Collection entries:
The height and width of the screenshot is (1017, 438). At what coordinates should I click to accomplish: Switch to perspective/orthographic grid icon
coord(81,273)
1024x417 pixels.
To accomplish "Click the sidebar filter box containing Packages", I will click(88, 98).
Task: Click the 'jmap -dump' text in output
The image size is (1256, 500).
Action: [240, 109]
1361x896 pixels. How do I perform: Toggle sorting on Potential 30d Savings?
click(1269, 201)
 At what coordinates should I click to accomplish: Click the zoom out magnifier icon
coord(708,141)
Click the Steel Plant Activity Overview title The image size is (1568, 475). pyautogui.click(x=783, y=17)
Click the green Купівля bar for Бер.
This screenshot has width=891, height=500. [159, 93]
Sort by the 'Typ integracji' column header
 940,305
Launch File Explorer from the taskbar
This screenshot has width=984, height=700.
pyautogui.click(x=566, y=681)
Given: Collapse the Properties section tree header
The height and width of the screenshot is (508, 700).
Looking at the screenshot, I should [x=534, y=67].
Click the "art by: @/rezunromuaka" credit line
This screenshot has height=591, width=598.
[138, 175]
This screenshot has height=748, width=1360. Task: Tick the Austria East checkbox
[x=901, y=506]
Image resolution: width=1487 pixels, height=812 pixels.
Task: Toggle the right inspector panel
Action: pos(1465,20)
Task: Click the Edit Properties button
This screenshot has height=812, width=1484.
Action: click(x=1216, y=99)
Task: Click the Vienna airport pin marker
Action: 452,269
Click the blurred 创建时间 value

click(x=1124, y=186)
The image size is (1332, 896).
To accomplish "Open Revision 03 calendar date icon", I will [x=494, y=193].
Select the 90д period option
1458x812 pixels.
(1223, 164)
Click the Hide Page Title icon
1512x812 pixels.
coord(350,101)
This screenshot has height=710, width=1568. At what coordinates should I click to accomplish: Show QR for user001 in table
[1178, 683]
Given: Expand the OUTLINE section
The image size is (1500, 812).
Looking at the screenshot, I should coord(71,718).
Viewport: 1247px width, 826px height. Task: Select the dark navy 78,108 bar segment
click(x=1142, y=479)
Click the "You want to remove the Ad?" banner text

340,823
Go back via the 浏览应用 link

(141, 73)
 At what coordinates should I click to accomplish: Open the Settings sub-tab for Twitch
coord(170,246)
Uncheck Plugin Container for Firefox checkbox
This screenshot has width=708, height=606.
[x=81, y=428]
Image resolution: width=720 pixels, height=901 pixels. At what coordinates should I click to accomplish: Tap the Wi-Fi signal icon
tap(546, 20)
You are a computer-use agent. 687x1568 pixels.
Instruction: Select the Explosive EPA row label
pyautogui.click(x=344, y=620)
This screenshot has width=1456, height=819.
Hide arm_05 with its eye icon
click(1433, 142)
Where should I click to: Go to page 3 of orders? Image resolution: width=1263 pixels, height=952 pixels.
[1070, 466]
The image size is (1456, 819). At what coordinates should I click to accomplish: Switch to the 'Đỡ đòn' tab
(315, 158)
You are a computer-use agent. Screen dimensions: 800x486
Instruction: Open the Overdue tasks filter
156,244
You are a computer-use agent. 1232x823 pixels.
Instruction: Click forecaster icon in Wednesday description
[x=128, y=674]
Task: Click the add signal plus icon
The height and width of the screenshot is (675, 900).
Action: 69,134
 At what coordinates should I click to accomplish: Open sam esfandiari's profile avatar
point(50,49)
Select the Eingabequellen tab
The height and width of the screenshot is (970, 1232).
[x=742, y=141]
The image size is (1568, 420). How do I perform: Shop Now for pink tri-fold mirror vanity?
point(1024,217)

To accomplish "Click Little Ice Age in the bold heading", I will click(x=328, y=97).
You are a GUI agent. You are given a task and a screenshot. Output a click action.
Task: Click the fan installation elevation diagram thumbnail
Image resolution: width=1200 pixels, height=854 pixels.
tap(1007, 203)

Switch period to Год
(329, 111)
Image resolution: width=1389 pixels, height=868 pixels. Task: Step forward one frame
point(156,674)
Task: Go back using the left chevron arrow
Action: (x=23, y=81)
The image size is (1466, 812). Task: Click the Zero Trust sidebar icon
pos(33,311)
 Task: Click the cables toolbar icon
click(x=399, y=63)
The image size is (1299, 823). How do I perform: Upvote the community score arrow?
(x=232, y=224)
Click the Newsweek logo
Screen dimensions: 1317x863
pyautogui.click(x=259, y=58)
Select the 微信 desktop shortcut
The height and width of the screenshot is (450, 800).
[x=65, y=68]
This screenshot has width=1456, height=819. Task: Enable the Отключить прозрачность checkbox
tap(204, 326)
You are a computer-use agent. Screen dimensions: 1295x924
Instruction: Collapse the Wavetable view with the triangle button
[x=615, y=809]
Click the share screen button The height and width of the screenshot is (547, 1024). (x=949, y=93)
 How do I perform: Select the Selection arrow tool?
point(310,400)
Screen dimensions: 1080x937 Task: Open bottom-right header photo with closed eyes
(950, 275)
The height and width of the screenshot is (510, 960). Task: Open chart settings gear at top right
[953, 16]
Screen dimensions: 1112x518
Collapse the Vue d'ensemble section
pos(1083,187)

### The request
Swap every instance of "The image size is" in the records above for "The screenshot size is", and reproduce all the records with nothing else altered.

### Exercise solution
The height and width of the screenshot is (1017, 438). At what coordinates should I click to accomplish: Switch to perspective/orthographic grid icon
coord(81,273)
1024x417 pixels.
To accomplish "Click the sidebar filter box containing Packages", I will click(88, 98).
Task: Click the 'jmap -dump' text in output
The screenshot size is (1256, 500).
Action: [240, 109]
1361x896 pixels. How do I perform: Toggle sorting on Potential 30d Savings?
click(1269, 201)
 At what coordinates should I click to accomplish: Click the zoom out magnifier icon
coord(708,141)
Click the Steel Plant Activity Overview title The screenshot size is (1568, 475). pyautogui.click(x=783, y=17)
Click the green Купівля bar for Бер.
This screenshot has width=891, height=500. [159, 93]
Sort by the 'Typ integracji' column header
 940,305
Launch File Explorer from the taskbar
This screenshot has width=984, height=700.
pyautogui.click(x=566, y=681)
Given: Collapse the Properties section tree header
The height and width of the screenshot is (508, 700).
Looking at the screenshot, I should [x=534, y=67].
Click the "art by: @/rezunromuaka" credit line
This screenshot has height=591, width=598.
[138, 175]
This screenshot has height=748, width=1360. Task: Tick the Austria East checkbox
[x=901, y=506]
Image resolution: width=1487 pixels, height=812 pixels.
Task: Toggle the right inspector panel
Action: pos(1465,20)
Task: Click the Edit Properties button
This screenshot has height=812, width=1484.
Action: click(x=1216, y=99)
Task: Click the Vienna airport pin marker
Action: 452,269
Click the blurred 创建时间 value

click(x=1124, y=186)
The screenshot size is (1332, 896).
To accomplish "Open Revision 03 calendar date icon", I will [x=494, y=193].
Select the 90д period option
1458x812 pixels.
(1223, 164)
Click the Hide Page Title icon
1512x812 pixels.
coord(350,101)
This screenshot has height=710, width=1568. At what coordinates should I click to accomplish: Show QR for user001 in table
[1178, 683]
Given: Expand the OUTLINE section
The screenshot size is (1500, 812).
Looking at the screenshot, I should coord(71,718).
Viewport: 1247px width, 826px height. Task: Select the dark navy 78,108 bar segment
click(x=1142, y=479)
Click the "You want to remove the Ad?" banner text

340,823
Go back via the 浏览应用 link

(141, 73)
 At what coordinates should I click to accomplish: Open the Settings sub-tab for Twitch
coord(170,246)
Uncheck Plugin Container for Firefox checkbox
This screenshot has width=708, height=606.
[x=81, y=428]
Image resolution: width=720 pixels, height=901 pixels. At what coordinates should I click to accomplish: Tap the Wi-Fi signal icon
tap(546, 20)
You are a computer-use agent. 687x1568 pixels.
Instruction: Select the Explosive EPA row label
pyautogui.click(x=344, y=620)
This screenshot has width=1456, height=819.
Hide arm_05 with its eye icon
click(1433, 142)
Where should I click to: Go to page 3 of orders? Image resolution: width=1263 pixels, height=952 pixels.
[1070, 466]
The screenshot size is (1456, 819). At what coordinates should I click to accomplish: Switch to the 'Đỡ đòn' tab
(315, 158)
You are a computer-use agent. Screen dimensions: 800x486
Instruction: Open the Overdue tasks filter
156,244
You are a computer-use agent. 1232x823 pixels.
Instruction: Click forecaster icon in Wednesday description
[x=128, y=674]
Task: Click the add signal plus icon
The height and width of the screenshot is (675, 900).
Action: 69,134
 At what coordinates should I click to accomplish: Open sam esfandiari's profile avatar
point(50,49)
Select the Eingabequellen tab
The height and width of the screenshot is (970, 1232).
[x=742, y=141]
The screenshot size is (1568, 420). How do I perform: Shop Now for pink tri-fold mirror vanity?
point(1024,217)

To accomplish "Click Little Ice Age in the bold heading", I will click(x=328, y=97).
You are a GUI agent. You are given a task and a screenshot. Output a click action.
Task: Click the fan installation elevation diagram thumbnail
Image resolution: width=1200 pixels, height=854 pixels.
tap(1007, 203)

Switch period to Год
(329, 111)
Image resolution: width=1389 pixels, height=868 pixels. Task: Step forward one frame
point(156,674)
Task: Go back using the left chevron arrow
Action: (x=23, y=81)
The screenshot size is (1466, 812). Task: Click the Zero Trust sidebar icon
pos(33,311)
 Task: Click the cables toolbar icon
click(x=399, y=63)
The screenshot size is (1299, 823). How do I perform: Upvote the community score arrow?
(x=232, y=224)
Click the Newsweek logo
Screen dimensions: 1317x863
pyautogui.click(x=259, y=58)
Select the 微信 desktop shortcut
The height and width of the screenshot is (450, 800).
[x=65, y=68]
This screenshot has width=1456, height=819. Task: Enable the Отключить прозрачность checkbox
tap(204, 326)
You are a computer-use agent. Screen dimensions: 1295x924
Instruction: Collapse the Wavetable view with the triangle button
[x=615, y=809]
Click the share screen button The height and width of the screenshot is (547, 1024). (x=949, y=93)
 How do I perform: Select the Selection arrow tool?
point(310,400)
Screen dimensions: 1080x937 Task: Open bottom-right header photo with closed eyes
(950, 275)
The height and width of the screenshot is (510, 960). Task: Open chart settings gear at top right
[953, 16]
Screen dimensions: 1112x518
Collapse the Vue d'ensemble section
pos(1083,187)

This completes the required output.